Stated exercise -
Write out the records exactly, from the line containing "You are a computer-use agent. 2068x864" through the line containing "should pyautogui.click(x=869, y=81).", both lines included.

Items -

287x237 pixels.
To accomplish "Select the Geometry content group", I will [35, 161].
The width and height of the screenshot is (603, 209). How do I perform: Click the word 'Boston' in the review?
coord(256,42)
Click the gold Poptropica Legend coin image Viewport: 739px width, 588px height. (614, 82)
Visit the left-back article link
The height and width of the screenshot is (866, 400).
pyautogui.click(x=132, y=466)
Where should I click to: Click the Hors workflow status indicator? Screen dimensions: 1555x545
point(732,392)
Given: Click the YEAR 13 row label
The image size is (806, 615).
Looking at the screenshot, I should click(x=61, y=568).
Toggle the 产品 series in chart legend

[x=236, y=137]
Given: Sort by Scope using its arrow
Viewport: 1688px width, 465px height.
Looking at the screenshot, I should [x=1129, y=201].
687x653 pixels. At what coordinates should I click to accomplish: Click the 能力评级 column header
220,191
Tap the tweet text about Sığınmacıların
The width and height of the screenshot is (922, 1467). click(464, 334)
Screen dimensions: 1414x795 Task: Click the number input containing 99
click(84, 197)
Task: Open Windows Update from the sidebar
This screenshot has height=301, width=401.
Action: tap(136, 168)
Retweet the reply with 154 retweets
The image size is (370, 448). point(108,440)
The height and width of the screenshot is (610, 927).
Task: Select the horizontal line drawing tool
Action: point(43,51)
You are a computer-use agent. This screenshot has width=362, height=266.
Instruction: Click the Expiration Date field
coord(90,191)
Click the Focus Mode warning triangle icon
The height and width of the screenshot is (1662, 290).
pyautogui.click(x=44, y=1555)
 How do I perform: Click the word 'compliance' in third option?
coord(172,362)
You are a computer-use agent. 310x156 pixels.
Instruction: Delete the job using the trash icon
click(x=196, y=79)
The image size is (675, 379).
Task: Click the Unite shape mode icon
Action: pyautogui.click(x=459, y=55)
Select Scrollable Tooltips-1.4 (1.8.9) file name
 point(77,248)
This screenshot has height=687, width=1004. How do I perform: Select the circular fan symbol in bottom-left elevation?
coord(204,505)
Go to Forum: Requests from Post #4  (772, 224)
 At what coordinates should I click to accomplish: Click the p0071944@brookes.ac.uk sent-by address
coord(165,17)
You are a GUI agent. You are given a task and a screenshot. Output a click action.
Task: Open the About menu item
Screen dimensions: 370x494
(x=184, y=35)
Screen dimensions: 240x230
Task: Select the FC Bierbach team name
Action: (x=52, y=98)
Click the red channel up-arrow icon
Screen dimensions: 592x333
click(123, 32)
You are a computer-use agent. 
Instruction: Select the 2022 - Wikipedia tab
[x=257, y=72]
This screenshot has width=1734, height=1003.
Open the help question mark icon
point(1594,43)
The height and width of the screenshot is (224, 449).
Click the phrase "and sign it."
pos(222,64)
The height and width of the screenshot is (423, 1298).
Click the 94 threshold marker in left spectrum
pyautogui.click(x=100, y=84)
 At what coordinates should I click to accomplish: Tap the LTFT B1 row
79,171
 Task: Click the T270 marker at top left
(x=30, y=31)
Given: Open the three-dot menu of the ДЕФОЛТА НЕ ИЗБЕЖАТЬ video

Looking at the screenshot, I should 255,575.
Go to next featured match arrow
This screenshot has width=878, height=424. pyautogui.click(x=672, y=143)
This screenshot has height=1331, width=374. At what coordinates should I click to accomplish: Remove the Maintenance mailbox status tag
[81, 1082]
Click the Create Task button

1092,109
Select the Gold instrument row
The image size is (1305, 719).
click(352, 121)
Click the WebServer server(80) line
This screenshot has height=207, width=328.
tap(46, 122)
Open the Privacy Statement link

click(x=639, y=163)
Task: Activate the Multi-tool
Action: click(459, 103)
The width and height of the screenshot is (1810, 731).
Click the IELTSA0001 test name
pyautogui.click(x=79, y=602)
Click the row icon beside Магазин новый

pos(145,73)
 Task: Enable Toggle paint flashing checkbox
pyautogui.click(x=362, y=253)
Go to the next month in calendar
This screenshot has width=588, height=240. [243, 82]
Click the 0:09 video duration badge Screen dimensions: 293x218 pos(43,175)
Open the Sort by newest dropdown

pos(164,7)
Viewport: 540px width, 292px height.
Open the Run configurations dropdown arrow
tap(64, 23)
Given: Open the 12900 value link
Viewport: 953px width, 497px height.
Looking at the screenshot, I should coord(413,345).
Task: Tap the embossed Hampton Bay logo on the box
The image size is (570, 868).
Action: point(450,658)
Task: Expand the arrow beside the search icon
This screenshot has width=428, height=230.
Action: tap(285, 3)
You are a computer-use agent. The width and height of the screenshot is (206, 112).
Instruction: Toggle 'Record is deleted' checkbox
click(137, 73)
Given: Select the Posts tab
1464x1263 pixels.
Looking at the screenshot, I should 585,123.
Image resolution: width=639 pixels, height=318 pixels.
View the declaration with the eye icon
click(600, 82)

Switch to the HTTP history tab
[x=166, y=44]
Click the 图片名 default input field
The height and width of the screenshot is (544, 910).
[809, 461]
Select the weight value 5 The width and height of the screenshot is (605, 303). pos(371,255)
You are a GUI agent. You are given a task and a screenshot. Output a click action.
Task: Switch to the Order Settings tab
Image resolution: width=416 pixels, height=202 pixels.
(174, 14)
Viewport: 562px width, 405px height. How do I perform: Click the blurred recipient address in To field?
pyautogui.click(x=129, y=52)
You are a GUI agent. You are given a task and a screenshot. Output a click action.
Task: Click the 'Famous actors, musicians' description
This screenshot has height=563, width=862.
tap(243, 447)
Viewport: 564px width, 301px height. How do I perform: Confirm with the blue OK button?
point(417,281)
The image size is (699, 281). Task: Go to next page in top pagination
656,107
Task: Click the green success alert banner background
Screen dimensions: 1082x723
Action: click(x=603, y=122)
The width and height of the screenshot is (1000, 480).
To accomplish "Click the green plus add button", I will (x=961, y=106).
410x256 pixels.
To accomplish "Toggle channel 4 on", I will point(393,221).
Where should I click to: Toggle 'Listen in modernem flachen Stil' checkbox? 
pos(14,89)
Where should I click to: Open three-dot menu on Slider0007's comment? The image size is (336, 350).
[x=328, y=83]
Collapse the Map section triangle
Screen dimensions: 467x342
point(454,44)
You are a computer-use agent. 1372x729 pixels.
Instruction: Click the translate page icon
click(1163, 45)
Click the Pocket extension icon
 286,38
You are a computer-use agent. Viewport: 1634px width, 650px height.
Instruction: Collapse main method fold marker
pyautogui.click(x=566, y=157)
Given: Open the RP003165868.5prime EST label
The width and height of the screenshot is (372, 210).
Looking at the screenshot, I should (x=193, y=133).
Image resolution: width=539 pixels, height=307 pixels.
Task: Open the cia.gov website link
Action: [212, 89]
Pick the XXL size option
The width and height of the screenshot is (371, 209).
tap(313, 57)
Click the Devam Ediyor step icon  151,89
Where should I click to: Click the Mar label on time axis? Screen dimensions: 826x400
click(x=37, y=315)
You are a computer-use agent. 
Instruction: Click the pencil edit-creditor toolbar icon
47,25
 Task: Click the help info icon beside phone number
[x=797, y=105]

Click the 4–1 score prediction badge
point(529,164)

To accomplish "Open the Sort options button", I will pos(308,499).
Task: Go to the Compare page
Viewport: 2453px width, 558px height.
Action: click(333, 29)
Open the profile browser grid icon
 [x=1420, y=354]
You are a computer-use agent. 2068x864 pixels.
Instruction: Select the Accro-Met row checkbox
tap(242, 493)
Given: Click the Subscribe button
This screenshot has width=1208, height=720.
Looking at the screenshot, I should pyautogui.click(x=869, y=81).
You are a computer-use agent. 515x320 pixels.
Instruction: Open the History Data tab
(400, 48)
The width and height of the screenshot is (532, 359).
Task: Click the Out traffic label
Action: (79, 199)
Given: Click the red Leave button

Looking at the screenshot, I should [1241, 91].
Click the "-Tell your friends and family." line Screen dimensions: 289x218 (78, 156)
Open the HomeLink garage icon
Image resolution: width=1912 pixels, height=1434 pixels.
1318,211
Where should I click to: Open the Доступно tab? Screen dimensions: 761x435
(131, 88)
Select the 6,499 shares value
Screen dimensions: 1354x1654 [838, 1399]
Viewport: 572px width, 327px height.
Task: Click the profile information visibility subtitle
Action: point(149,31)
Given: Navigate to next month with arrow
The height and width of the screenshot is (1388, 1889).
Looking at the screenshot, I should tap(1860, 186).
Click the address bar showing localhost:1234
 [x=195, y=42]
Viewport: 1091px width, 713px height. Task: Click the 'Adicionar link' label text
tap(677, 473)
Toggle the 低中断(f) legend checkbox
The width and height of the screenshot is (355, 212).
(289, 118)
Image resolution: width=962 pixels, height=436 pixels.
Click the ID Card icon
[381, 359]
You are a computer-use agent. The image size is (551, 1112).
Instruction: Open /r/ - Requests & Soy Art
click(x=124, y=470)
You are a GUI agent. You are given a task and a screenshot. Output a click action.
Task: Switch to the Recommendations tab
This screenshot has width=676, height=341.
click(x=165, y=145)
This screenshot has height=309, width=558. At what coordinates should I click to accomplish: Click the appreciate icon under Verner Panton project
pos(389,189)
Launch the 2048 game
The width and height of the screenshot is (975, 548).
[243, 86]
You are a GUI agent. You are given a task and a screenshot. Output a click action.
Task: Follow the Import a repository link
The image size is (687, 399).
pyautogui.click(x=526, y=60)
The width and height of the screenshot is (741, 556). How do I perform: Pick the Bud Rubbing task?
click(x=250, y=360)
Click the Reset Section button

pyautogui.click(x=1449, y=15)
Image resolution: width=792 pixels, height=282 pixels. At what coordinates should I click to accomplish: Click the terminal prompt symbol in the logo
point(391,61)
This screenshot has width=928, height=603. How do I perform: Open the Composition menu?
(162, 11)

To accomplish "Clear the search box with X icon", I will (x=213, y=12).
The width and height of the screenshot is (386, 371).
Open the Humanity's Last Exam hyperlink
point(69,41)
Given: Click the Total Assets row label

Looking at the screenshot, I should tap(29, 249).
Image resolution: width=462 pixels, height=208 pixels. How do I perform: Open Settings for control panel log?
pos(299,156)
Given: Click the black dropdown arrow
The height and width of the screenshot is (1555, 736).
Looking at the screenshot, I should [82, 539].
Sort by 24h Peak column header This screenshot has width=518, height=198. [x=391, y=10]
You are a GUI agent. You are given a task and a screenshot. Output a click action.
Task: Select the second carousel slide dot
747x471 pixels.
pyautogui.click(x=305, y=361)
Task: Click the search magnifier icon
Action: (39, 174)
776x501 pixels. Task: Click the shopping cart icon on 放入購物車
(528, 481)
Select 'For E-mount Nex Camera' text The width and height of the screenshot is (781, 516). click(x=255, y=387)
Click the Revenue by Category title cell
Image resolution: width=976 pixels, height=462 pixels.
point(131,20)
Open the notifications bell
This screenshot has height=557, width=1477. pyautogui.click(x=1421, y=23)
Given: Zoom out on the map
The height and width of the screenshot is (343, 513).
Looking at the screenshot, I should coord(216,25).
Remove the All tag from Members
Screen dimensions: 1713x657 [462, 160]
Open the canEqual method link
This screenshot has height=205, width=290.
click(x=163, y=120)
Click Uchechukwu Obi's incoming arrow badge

Finished task -
You are a computer-use agent. 2068x864 pixels.
Instruction: Select the Accro-Met row checkbox
tap(242, 493)
Given: Click the Subscribe button
This screenshot has width=1208, height=720.
Looking at the screenshot, I should pyautogui.click(x=869, y=81).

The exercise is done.